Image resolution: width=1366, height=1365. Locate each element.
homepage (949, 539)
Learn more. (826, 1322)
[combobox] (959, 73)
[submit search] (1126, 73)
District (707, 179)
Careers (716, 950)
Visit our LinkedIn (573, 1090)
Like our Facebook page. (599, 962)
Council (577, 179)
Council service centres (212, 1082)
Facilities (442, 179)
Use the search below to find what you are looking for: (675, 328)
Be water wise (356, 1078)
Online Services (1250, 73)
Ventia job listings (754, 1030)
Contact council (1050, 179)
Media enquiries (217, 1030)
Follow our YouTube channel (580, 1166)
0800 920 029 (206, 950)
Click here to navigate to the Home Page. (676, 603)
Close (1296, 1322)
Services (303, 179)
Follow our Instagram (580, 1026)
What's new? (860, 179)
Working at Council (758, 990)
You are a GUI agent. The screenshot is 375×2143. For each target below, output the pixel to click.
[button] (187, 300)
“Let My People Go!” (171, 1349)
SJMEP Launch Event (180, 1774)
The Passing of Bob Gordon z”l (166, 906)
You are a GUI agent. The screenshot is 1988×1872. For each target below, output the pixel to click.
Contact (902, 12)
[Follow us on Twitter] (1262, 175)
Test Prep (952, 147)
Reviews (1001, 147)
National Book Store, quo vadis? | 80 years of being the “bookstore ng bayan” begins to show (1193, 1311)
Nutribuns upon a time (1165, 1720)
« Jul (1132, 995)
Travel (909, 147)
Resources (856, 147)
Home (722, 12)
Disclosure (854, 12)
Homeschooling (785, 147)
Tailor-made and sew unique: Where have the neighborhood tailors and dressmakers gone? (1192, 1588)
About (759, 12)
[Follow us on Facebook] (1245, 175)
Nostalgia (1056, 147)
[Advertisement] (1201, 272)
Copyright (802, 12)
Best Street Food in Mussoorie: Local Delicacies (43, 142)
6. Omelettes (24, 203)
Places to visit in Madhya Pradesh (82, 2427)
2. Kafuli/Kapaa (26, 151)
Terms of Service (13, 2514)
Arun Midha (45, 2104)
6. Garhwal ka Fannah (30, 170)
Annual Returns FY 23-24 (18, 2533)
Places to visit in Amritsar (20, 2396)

---

TASK OBJECTIVE: Reproduce every line from the entries that holds the word "search".

RESPONSE:
[submit search] (1126, 73)
Use the search below to find what you are looking for: (675, 328)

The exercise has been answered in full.